*How to complete this task:* Output all of the entries beneath, exactly as written.
Start of Excerpted records
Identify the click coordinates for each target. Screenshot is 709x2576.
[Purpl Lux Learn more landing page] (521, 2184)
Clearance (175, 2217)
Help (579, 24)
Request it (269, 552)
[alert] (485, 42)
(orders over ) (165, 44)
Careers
End of Excerpted records
*Your solution:*
Identify the click coordinates for each target. Screenshot is 709x2576.
[Purpl Lux Learn more landing page] (521, 2184)
Clearance (175, 2217)
Help (579, 24)
Request it (269, 552)
[alert] (485, 42)
(orders over ) (165, 44)
Careers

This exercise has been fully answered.